Writers, editors, photographers—journalists, collectively—have filed a class action lawsuit against major multimedia corporation, Thomson Reuters. The suit was filed in a California court, and it asserts the company has violated several labor laws of the state. The complaint details a “deliberate scheme” by the information conglomerate to misclassify their journalists as independent contractors in order to avoid providing them the fundamental protections that are due to employees under California law.

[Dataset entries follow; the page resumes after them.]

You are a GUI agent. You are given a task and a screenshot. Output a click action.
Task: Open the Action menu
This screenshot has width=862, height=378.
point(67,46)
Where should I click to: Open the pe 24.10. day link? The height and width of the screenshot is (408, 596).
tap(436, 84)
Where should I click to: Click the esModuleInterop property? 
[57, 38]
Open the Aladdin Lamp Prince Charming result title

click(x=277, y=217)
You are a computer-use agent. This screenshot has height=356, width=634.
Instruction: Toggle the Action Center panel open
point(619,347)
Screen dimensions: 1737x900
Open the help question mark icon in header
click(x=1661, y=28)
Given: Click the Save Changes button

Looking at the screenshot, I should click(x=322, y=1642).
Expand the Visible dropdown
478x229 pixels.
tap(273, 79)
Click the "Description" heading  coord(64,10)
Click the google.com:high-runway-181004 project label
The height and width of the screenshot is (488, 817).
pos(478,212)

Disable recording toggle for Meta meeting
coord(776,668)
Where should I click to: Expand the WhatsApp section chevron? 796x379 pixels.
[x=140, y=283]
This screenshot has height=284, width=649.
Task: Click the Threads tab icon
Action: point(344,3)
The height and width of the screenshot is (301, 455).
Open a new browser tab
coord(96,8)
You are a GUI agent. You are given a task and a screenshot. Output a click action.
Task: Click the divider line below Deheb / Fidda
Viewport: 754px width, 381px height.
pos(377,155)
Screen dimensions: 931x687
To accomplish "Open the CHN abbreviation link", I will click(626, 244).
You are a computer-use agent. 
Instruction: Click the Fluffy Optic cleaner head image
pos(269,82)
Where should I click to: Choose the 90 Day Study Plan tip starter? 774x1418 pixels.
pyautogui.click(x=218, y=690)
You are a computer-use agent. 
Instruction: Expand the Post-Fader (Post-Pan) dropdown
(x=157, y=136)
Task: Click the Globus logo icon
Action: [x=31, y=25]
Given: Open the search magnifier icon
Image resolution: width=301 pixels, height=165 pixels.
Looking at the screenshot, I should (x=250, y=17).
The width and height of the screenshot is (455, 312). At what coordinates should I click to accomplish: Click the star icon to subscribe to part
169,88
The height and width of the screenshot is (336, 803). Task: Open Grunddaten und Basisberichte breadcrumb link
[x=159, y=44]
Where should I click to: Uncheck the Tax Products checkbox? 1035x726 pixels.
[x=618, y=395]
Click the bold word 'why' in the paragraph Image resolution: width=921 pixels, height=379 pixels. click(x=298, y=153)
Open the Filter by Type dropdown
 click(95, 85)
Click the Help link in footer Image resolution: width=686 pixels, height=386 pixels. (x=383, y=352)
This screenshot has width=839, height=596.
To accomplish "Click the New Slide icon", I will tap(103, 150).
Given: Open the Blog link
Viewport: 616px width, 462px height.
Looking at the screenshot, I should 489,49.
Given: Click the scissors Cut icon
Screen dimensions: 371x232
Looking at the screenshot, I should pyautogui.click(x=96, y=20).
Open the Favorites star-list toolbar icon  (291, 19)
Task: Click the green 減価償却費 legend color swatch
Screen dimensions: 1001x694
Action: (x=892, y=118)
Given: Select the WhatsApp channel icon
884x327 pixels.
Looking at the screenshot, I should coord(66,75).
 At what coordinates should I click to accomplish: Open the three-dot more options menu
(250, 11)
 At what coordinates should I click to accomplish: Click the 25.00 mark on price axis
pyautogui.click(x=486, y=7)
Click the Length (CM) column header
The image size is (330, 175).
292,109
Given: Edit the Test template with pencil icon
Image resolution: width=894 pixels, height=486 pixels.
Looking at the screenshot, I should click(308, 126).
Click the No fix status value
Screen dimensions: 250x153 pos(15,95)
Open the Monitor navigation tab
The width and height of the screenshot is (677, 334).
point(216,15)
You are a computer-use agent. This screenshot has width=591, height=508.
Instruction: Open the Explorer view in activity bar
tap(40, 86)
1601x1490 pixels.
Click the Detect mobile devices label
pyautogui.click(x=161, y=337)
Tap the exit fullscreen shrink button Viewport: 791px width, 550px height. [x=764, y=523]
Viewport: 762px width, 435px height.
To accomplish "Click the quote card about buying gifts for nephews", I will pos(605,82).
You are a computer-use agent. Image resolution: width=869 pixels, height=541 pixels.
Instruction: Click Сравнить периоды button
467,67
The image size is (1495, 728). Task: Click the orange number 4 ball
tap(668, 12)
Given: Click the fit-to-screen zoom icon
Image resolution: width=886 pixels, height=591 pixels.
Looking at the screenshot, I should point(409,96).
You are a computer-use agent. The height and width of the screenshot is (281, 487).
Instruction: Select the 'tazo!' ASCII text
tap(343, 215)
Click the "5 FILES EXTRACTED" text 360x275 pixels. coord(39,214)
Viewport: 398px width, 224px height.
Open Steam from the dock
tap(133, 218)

The plaintiff, Philip Furley, filed the suit on behalf of himself and others similarly situated. Furley was hired as a journalist by Thomson Reuters and has collected and written news information for the company for ten years. Thomson Reuters employs journalists from all over the country. Journalism is an integral part of the operation of Thomson Reuters, which calls itself, “the world’s leading source of intelligent information for businesses and professionals.” Furley asserts that he was regularly assigned work by his superiors at Thomson Reuters. It was work that he submitted to them for review and approval, to eventually be distributed to consumers of the company. Thomson Reuters exercised close control over Furley’s, and other journalists’, work, setting hours and schedules, requiring their presence and availability at office locations, and providing them with equipment and specific instructions.
The supervision and close management of Thomson Reuters over the journalists included requiring company-specific language and formatting, requiring attendance at company conference calls presided over by company managers, and even requiring journalists to identify themselves as Thomson Reuters’ employees with badges, ID cards, and email addresses. The journalists were—and still are—subject to discipline and termination if they fail to follow the practices dictated by the company’s management.
The class action lawsuit contends that the Thomson Reuters journalists were not engaged in a separate business or profession, as independent contractors would be, but were sole employees of the company and are entitled to employee benefits. The misclassification, the suit alleges, was a deliberate attempt by Thomson Reuters to maximize company profits and gain an unfair business advantage over competitors at the expense of its journalists.
Under California law, the suit asserts the Thomson Reuters journalists are due earned and accrued employee benefits, such as the right to minimum and overtime wages, mandated meal breaks, rest breaks, accurate itemized wage statements, the right to prompt payment of full wages within the time limit designated by California law, workers compensation protection, health insurance, paid holidays, and pension, among others.
We will update this case in early 2016.